En troisième lieu, s’il est exact que l’argent à lui seul n’est pas productif, et que seul le travail humain au sens large permet de le faire fructifier, il serait pour autant erroné de nier la contribution du capital dans cette production. Un ouvrier sans machine produit massivement moins qu’un ouvrier avec machine. C’est ce que la notion de lucrum cessans prendra en compte : l’argent investi permet une production, une création de richesse, dont la rémunération est licite. On dit que dans un tel cas cela se fait avec risque. Mais il n’est pas nécessaire que ce soit un risque d’entreprise, ce peut être un risque assez mineur (et en un sens tout créancier prend un risque). Le prêteur aurait pu aussi utiliser l’argent pour investir dans une part de société immobilière et en retirer un loyer (reconnu licite par Thomas), ce qui ne présente pas plus de risque qu’un prêt d’argent... Il est notable que s. Thomas admet que la loi civile puisse autoriser le prêt à intérêt, non seulement au nom des limites intrinsèques de cette loi civile, mais parce que cette autorisation peut être source d’un certain bien : mais comment est-ce possible si c’est en soi injuste ?... On pourrait objecter que ceci ne justifie que le prêt avec intérêt à une activité productive.
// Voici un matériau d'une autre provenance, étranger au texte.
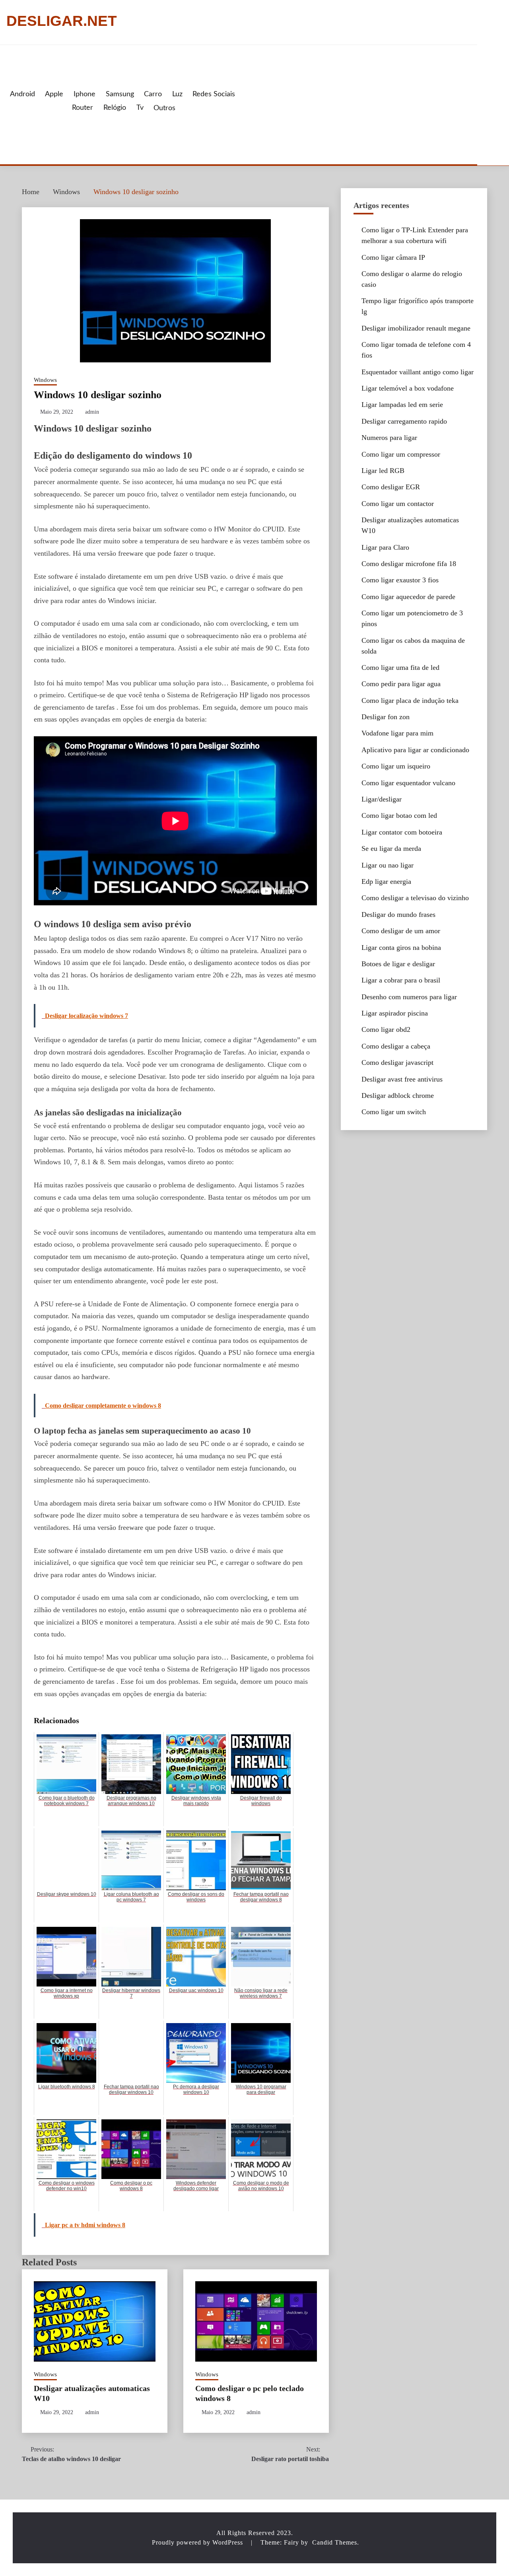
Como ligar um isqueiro (395, 766)
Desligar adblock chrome (397, 1095)
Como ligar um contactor (397, 504)
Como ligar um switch (393, 1112)
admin (92, 412)
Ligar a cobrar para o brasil (400, 980)
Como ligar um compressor (400, 454)
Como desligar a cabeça (395, 1046)
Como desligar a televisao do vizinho (415, 898)
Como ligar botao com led (399, 815)
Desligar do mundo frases (398, 914)
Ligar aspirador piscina (394, 1013)
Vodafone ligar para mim (397, 733)
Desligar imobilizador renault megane (415, 328)
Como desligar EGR (390, 487)
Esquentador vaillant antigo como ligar (417, 372)
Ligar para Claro (385, 547)
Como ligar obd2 (385, 1029)
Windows (45, 380)
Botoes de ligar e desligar (398, 964)
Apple (54, 94)
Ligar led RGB (382, 471)
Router (82, 107)
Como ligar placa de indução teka (409, 700)
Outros (164, 108)
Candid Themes (334, 2542)
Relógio (114, 107)
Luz (177, 94)
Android (22, 94)
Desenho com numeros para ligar (409, 997)
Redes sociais (213, 94)
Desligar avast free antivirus (402, 1079)
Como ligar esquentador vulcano (408, 783)
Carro (153, 94)
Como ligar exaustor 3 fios (400, 580)
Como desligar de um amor (400, 931)
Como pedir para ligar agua (401, 684)
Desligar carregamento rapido (404, 421)
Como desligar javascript (397, 1062)
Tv (140, 107)
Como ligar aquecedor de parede (408, 597)
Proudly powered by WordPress (198, 2542)
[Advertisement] (354, 104)
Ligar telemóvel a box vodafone (407, 388)
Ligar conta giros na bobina (401, 947)
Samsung (120, 94)
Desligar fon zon (385, 717)
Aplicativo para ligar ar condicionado (415, 750)
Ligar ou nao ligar (387, 865)
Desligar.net (61, 21)
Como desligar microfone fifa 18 (408, 564)
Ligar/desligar (381, 799)
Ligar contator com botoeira (401, 832)
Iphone (84, 94)
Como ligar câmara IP (393, 257)
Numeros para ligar (389, 438)
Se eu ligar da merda (391, 848)
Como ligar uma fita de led (400, 667)
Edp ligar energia (386, 881)
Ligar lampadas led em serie (402, 405)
Mais rappelons que le rôle normal de l’épargne, c’est l’investissement. Si donc je distrais une partie de cette épargne pour prêter à mon jeune couple de quoi s’acheter un réfrigérateur, je perds ce que l’investissement aurait produit. Nous retrouvons le lucrum cessans, sans parler des arguments précédents sur le service réel rendu et le rôle du temps.
c) Leçons
Quelle conclusion tirer de ceci ? L’analyse de s. Thomas doit être inscrite dans le contexte de son temps : un risque majeur représenté par l’usure, alors un vrai fléau social, un petit nombre d’investissements productifs, le sentiment que tout emprunteur agit sous la contrainte, etc. Davantage et plus précisément le risque représenté par l’argent, qui est justement relevé par les Évangiles : l’argent idolâtré, de façon insatiable. Cette insatiabilité peut être encouragée par la pratique de la finance puisqu’il n’y a plus de limite naturelle à son développement. Il est donc compréhensible que saint Thomas ait tranché rigoureusement en la matière, parfois au-delà de ses successeurs scolastiques, ce qui fait contraste avec la subtilité et la richesse de son approche économique. Corriger les limites de cette analyse ne doit donc pas conduire à oublier cette leçon essentielle : la stérilité de l’argent hors travail humain, et plus largement hors association ou solidarité, et en dehors de tout lien, même indirect, avec une activité productrice. Il est vrai qu’un prêteur est bien moins solidaire de l’emprunteur qu’un actionnaire ou un associé, puisqu’il peut exiger de lui la somme, y compris devant les tribunaux. Il se borne donc à transférer momentanément une propriété, celle d’une somme d’argent, contre la propriété d’un titre exécutoire. À chaque crise financière, cette rigidité du crédit présente des risques majeurs. Il est donc légitime de donner au crédit une dignité éthique moindre qu’à l’investissement direct en capital.
Conclusion
Peut-on considérer que saint Thomas a eu l’intuition de ce champ que nous appelons économie ? Il a certainement vu avec un degré de précision appréciable bien des questions de base concernant les marchands. Son analyse des prix est féconde et toujours pertinente. Mais ce qui est remarquable est l’idée que la justice se détermine en fonction d’un évaluation éthique des rapports sociaux réels, et non d’a priori. C’est le jeu réel de la société qu’il faut apprécier, et qu’il a essayé d’analyser. C’est ce qui explique que même si on peut remettre en question certains aspects de cette analyse, comme dans le cas de l’usure, l’essentiel de ses leçons conservent leur valeur et sont toujours d’actualité.